Devan and I had been married for around 4 years.
I worked two jobs, one full time and one part time. The full time job was the breadwinner. The part time job was the insurance provider and hope of a stabler future.
I worked commercial construction during the day, driving to work in the dark morning, falling asleep at stoplights and often having to park half a mile or more from the job site.
I was a hod-carrier (mason tender) and ran the grout pump every other day or so.
The hopper of the pump received soupy concrete from the trough of the cement truck and vigorously forced the grout up through a 4 inch reinforced rubber hose.
Up on top of a high block wall, I either straddled the wall, walked it or ideally used scaffold walk boards. The concrete laden hose, sometimes several hundred feet long, would retract and thrust with every cycle of the pump, roughly every second, and you had to somehow pad the hose at every contact point with the masonry or scaffolding to prevent a hole from wearing through from the constant friction.
Around 3:30, it was time to shut down for the day and I would jog back to my little Ford Ranger and speed home to get a shower and supper before heading back into town for work at the UPS hub at 5.
From roughly 5-10, I loaded semis with boxes.
When my head hit the pillow, sleep was only a matter of seconds out, surging in to pull me out into an irresistible riptide.
Consequently, I had little time for anything that was non-essential to survival, certainly not introspection.
Sometimes, if you ignore the act of simply breathing long enough, the odd arresting moment when silence falls is all it takes to become suddenly aware of what is sustaining your hyperactivity.
We lived in a cramped townhouse.
I was in the living room taking a rare glance out into the parking lot when a passing breeze animated the leaves of a small ornamental bush in the flower bed and then passed through the closed window into my soul.
Spearheads of ripples moved across my consciousness.
Something was happening to me without my direction or summons.
I don't know which direction the wind came from, or where it blew, but it passed through me, invisible and scentless, only apprehended by the dust it stirred.
Genesis 8:1 is the first usage of the word that we translate into "wind."
But the first reference to wind is in the second verse of the entire Bible.
"The earth was without form and void and darkness was over the face of the deep. And the Spirit of God was hovering over the face of the waters."
In the previous verse, God who created the heavens and the earth is named Elohim.
In the second verse, we translate "Spirit of God" from the Hebrew "Ruach Elohim".
"Ruach" is one of those never-ending Hebrew gifts.

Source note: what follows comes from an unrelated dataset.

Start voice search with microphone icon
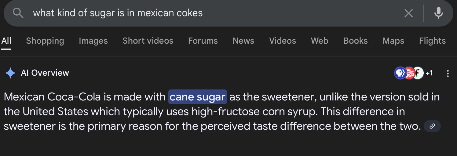Viewport: 457px width, 156px height. coord(438,13)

The most physical definition is simply "wind", but it also means "breath" and, most arrestingly, the "function or expression", elsewhere "personality trait" of a rational being.
It is in the second verse of the Bible that God has a thought. And the hateful placidity of the formless deep shivers in response. "Nothing" births something.
The Cause affects.
A dream is dreamed within a dream.
In Job 1:19, the wind takes it's form as "blast" or "tempest" and moves upon the house of the children of Job, collapsing the walls and killing them all.
At the end of Job, the sufferer's questions and agony and anger are engulfed and overwhelmed by the voice of God from out of the tempest.
In Mark 39, God held his breath and the Lake of Tiberius was calmed.
David almost certainly heard the wind in the poplars as the sound of marching and went to battle with the Philistines.
Elijah endured the wind that shattered stones and withered the gourd and was finally taken up by it.
In Acts, Ruach Elohim swept through a gathering of the longing faithful and came to live with us.
I was born in Oklahoma, where the wind never stops sweeping down the lane, dehydrating in the summer and relentless in the winter and where I attended a campmeeting where the evangelist recounted the testimony of an equatorial convert upon reaching God at last, "It's like a cool breeze down in my soul.", a metaphor that strikes me randomly on a humid summer day when a breeze falls from the icy heavens and soothes my fever and prickles my skin.
"The wind blows where it wishes, and you hear it's sound, but you do not know where it came from or where it is going."